Packet Sniffing

[Tachyon]

Anybody have a favourite? I'm using Wireshark for the first time (ever sniffing) and this is some really cool shit.

[gangals]

Are you wanting to do something specific or just messing around?

[Tachyon]

Messing around now, but when I sober up I'd like to apply the techniques learned.

[s1acker]

Yeah Wireshark is a good app. I used it when it was called Ethereal. I've never used the windows version only used it on linux. Which OS are you running it on? I was wondering if there are any differences really.

[cricket]

Yeah Wireshark is a good app. I used it when it was called Ethereal. I've never used the windows version only used it on linux. Which OS are you running it on? I was wondering if there are any differences really.

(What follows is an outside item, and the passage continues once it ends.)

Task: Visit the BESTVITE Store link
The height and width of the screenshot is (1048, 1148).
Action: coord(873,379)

The only real difference I see between using Ethereal on linux and windows, is what you can do with the network information once you gather it.
It's one thing, to see if there is rogue processes using network resources, it's another thing entirely to be writing and testing programs that use the network stack. One thing that I was using it for was to test the modifications I was making to the TCP/IP stack athe time. Never be able to do that on a windows box!
I've never seen a stateful packet filter for windows that even comes close to iptables. 

If you are serious about using ethereal tachyon, you really should be testing\developing on a platform that you can easily make use of the data that your collecting. Btw if you are running linux, check out packlib.

[Lestan Gregor]

I use Cain and Able as well as Wireshark. They're the only worthwhile programs for Windows.

[cricket]

I use Cain and Able as well as Wireshark. They're the only worthwhile programs for Windows.

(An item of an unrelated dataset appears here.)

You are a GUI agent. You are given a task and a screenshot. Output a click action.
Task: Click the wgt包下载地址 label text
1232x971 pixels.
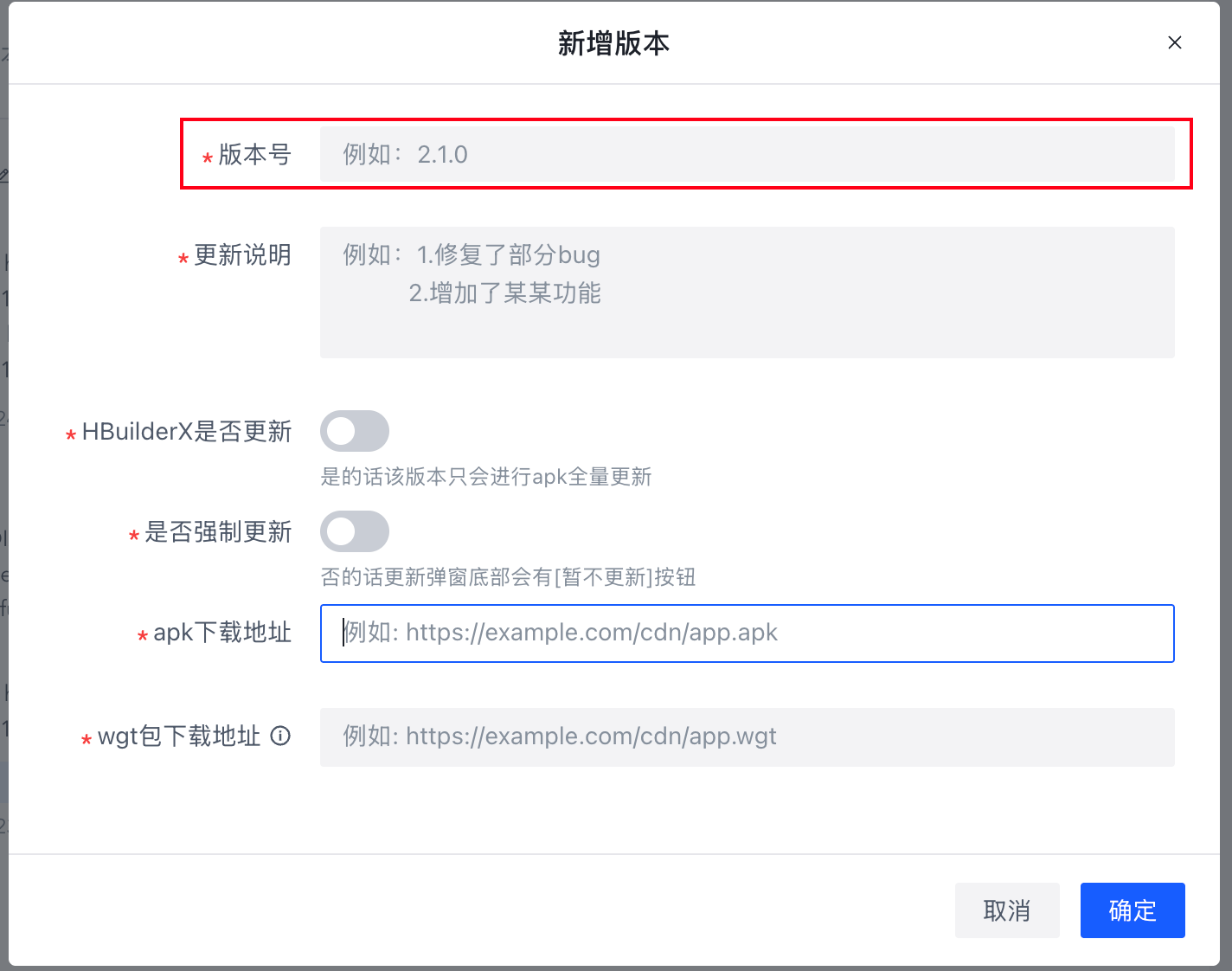pos(179,736)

Yeah, and IDA Pro and SoftICE that's all I need.
And, And, And my thermos, THAT'S all I need.
And Elcomsoft Password Recovery Studio, yeah that's all I need.
And NTPWD yeah that's it.
And My dog.

[RijilV]

careful running wireshark as a privileged user... numerous exploits and bugs in that code.  Best to capture the packets with tcpdump then use something to analyze them as a non-privileged user.

[Mace]

Airopeek NX, airsnort (pain in the ass to set up on windows tho) and airsnare are also good.

[Zazen]

Wireshark's my favorite.

[trevelyn]

http://www.zombie.el.cx/texts/hacking/pdfs/pentesing.pdf

under the quick intro to MITM.

I showed you how to dsniff a long time ago when Weak-Net was at its prime, don't you remember Tachyon?  Shame on you.

[gangals]

OMG, it's

trevelyn
!?!?!?!

[Nod]

OMG, it's

trevelyn
!?!?!?!

Quick! Someone play the themesong to Welcome Back Kotter!

[trevelyn]

Gangals I have missed you too!  I pinged you on IRC cos i had a VoIP question that Brad ended up answering.  I keep the IRC @ a screen session, so i idle a lot, im not ignoring you.